Action item →
Copy out the data in full, keeping each line exactly as it reads.

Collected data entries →
━━━━

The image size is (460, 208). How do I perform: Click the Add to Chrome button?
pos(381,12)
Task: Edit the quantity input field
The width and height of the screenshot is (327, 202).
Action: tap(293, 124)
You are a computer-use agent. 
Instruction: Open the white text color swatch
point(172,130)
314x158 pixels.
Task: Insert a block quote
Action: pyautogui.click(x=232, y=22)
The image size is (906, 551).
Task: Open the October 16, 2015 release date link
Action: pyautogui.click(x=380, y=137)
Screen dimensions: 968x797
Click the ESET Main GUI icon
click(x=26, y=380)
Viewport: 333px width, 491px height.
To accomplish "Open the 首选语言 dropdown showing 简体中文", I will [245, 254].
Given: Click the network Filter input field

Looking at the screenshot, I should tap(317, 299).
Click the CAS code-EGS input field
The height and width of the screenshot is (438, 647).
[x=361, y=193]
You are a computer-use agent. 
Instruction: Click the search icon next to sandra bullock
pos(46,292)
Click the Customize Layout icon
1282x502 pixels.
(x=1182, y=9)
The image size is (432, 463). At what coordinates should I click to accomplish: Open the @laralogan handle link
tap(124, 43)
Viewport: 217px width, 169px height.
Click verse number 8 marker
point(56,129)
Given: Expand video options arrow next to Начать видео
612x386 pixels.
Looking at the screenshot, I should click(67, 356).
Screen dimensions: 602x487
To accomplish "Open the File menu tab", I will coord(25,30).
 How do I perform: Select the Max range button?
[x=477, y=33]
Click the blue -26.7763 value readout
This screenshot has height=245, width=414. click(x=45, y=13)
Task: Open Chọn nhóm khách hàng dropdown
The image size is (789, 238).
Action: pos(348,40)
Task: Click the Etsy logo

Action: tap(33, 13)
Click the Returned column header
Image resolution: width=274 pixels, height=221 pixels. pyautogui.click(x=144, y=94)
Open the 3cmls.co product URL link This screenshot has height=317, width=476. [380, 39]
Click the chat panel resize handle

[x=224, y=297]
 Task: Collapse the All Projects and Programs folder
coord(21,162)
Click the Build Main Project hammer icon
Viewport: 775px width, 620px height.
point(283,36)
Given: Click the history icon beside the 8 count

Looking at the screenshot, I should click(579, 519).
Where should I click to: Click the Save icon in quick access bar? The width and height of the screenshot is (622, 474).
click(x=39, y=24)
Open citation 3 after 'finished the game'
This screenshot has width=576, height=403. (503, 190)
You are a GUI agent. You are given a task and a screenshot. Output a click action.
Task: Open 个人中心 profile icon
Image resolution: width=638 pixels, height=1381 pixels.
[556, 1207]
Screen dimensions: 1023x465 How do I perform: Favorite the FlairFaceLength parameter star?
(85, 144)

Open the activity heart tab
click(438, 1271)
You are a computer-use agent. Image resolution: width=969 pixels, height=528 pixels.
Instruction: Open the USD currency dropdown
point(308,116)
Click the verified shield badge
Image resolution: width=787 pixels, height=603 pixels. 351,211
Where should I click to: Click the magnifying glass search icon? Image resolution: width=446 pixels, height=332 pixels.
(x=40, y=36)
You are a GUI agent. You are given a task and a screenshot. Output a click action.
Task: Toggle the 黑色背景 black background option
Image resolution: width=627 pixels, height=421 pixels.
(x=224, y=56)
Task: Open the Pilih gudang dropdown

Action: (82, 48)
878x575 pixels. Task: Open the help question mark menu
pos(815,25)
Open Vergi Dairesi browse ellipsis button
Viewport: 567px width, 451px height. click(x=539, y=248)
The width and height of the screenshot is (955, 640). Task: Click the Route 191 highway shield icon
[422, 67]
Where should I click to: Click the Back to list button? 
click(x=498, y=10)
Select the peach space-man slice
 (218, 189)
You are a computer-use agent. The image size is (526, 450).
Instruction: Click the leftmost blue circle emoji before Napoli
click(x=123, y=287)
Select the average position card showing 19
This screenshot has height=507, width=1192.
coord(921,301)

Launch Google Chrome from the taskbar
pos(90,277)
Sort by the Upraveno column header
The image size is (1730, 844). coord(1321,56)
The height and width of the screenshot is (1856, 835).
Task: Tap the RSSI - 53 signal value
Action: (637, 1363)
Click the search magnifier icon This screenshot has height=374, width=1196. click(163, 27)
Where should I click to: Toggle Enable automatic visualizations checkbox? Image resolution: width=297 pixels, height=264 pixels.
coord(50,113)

━━━━

Output of the task →
The image size is (460, 208). How do I perform: Click the Add to Chrome button?
pos(381,12)
Task: Edit the quantity input field
The width and height of the screenshot is (327, 202).
Action: tap(293, 124)
You are a computer-use agent. 
Instruction: Open the white text color swatch
point(172,130)
314x158 pixels.
Task: Insert a block quote
Action: pyautogui.click(x=232, y=22)
The image size is (906, 551).
Task: Open the October 16, 2015 release date link
Action: pyautogui.click(x=380, y=137)
Screen dimensions: 968x797
Click the ESET Main GUI icon
click(x=26, y=380)
Viewport: 333px width, 491px height.
To accomplish "Open the 首选语言 dropdown showing 简体中文", I will [245, 254].
Given: Click the network Filter input field

Looking at the screenshot, I should tap(317, 299).
Click the CAS code-EGS input field
The height and width of the screenshot is (438, 647).
[x=361, y=193]
You are a computer-use agent. 
Instruction: Click the search icon next to sandra bullock
pos(46,292)
Click the Customize Layout icon
1282x502 pixels.
(x=1182, y=9)
The image size is (432, 463). At what coordinates should I click to accomplish: Open the @laralogan handle link
tap(124, 43)
Viewport: 217px width, 169px height.
Click verse number 8 marker
point(56,129)
Given: Expand video options arrow next to Начать видео
612x386 pixels.
Looking at the screenshot, I should click(67, 356).
Screen dimensions: 602x487
To accomplish "Open the File menu tab", I will coord(25,30).
 How do I perform: Select the Max range button?
[x=477, y=33]
Click the blue -26.7763 value readout
This screenshot has height=245, width=414. click(x=45, y=13)
Task: Open Chọn nhóm khách hàng dropdown
The image size is (789, 238).
Action: pos(348,40)
Task: Click the Etsy logo

Action: tap(33, 13)
Click the Returned column header
Image resolution: width=274 pixels, height=221 pixels. pyautogui.click(x=144, y=94)
Open the 3cmls.co product URL link This screenshot has height=317, width=476. [380, 39]
Click the chat panel resize handle

[x=224, y=297]
 Task: Collapse the All Projects and Programs folder
coord(21,162)
Click the Build Main Project hammer icon
Viewport: 775px width, 620px height.
point(283,36)
Given: Click the history icon beside the 8 count

Looking at the screenshot, I should click(579, 519).
Where should I click to: Click the Save icon in quick access bar? The width and height of the screenshot is (622, 474).
click(x=39, y=24)
Open citation 3 after 'finished the game'
This screenshot has width=576, height=403. (503, 190)
You are a GUI agent. You are given a task and a screenshot. Output a click action.
Task: Open 个人中心 profile icon
Image resolution: width=638 pixels, height=1381 pixels.
[556, 1207]
Screen dimensions: 1023x465 How do I perform: Favorite the FlairFaceLength parameter star?
(85, 144)

Open the activity heart tab
click(438, 1271)
You are a computer-use agent. Image resolution: width=969 pixels, height=528 pixels.
Instruction: Open the USD currency dropdown
point(308,116)
Click the verified shield badge
Image resolution: width=787 pixels, height=603 pixels. 351,211
Where should I click to: Click the magnifying glass search icon? Image resolution: width=446 pixels, height=332 pixels.
(x=40, y=36)
You are a GUI agent. You are given a task and a screenshot. Output a click action.
Task: Toggle the 黑色背景 black background option
Image resolution: width=627 pixels, height=421 pixels.
(x=224, y=56)
Task: Open the Pilih gudang dropdown

Action: (82, 48)
878x575 pixels. Task: Open the help question mark menu
pos(815,25)
Open Vergi Dairesi browse ellipsis button
Viewport: 567px width, 451px height. click(x=539, y=248)
The width and height of the screenshot is (955, 640). Task: Click the Route 191 highway shield icon
[422, 67]
Where should I click to: Click the Back to list button? 
click(x=498, y=10)
Select the peach space-man slice
 (218, 189)
You are a computer-use agent. The image size is (526, 450).
Instruction: Click the leftmost blue circle emoji before Napoli
click(x=123, y=287)
Select the average position card showing 19
This screenshot has height=507, width=1192.
coord(921,301)

Launch Google Chrome from the taskbar
pos(90,277)
Sort by the Upraveno column header
The image size is (1730, 844). coord(1321,56)
The height and width of the screenshot is (1856, 835).
Task: Tap the RSSI - 53 signal value
Action: (637, 1363)
Click the search magnifier icon This screenshot has height=374, width=1196. click(163, 27)
Where should I click to: Toggle Enable automatic visualizations checkbox? Image resolution: width=297 pixels, height=264 pixels.
coord(50,113)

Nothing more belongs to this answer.